Yesterday afternoon a Staten Island grand jury failed to indict NYPD Officer Daniel Pantaleo for the killing of Eric Garner, the black Staten Island man who died as a direct result of the chokehold employed by Officer Pantaleo. "Now that the local investigation has concluded," U.S. Attorney General Eric Holder declared in a statement last night, "I am here to announce that the Justice Department will proceed with a federal civil rights investigation into Mr. Garner's death."
Attorney General Holder is entirely correct to launch this investigation. The video evidence in the case plainly shows a white police officer using excessive and ultimately lethal force against an unarmed, nonthreatening black suspect. The grand jury's failure to indict is an embarrassment to the rule of law and a striking miscarriage of justice. In effect, a black man who posed zero risk to either the police or to the public was nonetheless handed a death sentence by the NYPD for the alleged petty crime of selling untaxed loose cigarettes. There's no excuse for Officer Pantaleo's shameful treatment of Eric Garner.
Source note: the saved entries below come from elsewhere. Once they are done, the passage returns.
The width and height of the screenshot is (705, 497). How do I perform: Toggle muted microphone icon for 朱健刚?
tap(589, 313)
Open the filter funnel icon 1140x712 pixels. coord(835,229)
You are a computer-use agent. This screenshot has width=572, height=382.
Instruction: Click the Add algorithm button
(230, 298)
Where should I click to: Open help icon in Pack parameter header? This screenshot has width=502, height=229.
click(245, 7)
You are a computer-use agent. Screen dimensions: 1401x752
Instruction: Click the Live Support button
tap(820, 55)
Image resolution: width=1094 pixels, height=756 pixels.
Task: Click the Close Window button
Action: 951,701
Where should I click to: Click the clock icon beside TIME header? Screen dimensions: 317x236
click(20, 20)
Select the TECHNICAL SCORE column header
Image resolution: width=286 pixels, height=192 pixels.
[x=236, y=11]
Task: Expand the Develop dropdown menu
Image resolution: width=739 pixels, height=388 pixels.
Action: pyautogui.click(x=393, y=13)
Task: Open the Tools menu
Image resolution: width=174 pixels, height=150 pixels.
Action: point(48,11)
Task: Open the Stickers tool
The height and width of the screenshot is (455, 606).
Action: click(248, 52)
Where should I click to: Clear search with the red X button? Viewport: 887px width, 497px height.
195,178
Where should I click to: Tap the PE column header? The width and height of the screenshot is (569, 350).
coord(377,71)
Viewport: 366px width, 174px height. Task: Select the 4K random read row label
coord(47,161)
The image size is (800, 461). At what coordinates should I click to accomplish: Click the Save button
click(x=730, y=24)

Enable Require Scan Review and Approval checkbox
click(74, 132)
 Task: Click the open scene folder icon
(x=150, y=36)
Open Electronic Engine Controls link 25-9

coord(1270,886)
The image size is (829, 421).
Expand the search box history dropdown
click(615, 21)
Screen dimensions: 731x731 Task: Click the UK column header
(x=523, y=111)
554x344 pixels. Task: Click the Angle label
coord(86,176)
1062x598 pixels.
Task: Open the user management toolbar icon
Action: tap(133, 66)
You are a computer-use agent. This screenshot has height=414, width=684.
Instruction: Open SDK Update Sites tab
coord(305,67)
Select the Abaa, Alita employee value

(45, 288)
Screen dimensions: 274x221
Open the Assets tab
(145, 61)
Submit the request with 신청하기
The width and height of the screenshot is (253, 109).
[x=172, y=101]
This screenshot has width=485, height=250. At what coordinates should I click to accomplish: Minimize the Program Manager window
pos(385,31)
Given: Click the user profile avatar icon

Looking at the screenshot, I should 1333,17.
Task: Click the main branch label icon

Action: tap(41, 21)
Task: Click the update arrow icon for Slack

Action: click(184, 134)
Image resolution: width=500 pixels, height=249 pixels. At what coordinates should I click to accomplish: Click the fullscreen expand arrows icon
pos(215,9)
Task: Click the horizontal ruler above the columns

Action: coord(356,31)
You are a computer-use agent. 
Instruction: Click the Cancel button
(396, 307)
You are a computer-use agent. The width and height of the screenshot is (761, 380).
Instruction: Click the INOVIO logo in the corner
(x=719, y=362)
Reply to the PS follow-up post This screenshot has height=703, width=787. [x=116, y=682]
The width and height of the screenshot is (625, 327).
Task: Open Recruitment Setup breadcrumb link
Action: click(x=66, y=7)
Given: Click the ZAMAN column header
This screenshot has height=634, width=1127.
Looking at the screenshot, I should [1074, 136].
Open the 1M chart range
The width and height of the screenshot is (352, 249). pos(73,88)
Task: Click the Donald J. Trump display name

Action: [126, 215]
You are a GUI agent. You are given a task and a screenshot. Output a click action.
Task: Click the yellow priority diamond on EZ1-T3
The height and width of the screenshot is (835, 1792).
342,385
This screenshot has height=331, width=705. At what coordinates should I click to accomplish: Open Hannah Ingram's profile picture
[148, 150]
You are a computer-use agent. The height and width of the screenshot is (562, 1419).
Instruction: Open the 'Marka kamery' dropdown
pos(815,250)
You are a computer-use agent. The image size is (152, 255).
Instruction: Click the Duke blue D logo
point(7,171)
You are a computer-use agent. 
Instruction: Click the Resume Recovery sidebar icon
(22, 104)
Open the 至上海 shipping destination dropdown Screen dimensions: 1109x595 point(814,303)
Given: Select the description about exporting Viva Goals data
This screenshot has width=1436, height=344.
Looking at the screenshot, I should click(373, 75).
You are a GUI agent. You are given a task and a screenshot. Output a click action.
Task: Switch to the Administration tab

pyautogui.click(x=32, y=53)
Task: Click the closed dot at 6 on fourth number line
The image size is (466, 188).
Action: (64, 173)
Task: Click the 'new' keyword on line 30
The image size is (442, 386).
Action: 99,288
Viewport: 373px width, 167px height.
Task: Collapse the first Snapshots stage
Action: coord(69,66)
Furthermore, Holder's decision to launch a federal inquiry is fully consistent with the original purposes of federal civil rights legislation, which dates back to the Civil Rights Act of 1866. That law was passed by the Republican-led 39th Congress in the wake of the Civil War in response to the former Confederate states' attempts to harass and oppress the recently freed slaves by stripping them of their newfound liberty and property, denying them the right to keep and bear arms for self-defense, and failing–or refusing–to provide them equal treatment under the law.
In other words, the whole point of federal civil rights law is to provide a legal check against state-sanctioned injustice, such as the egregious police misconduct that killed Eric Garner. Attorney General Holder should be commended for putting federal law to its intended purpose in this case.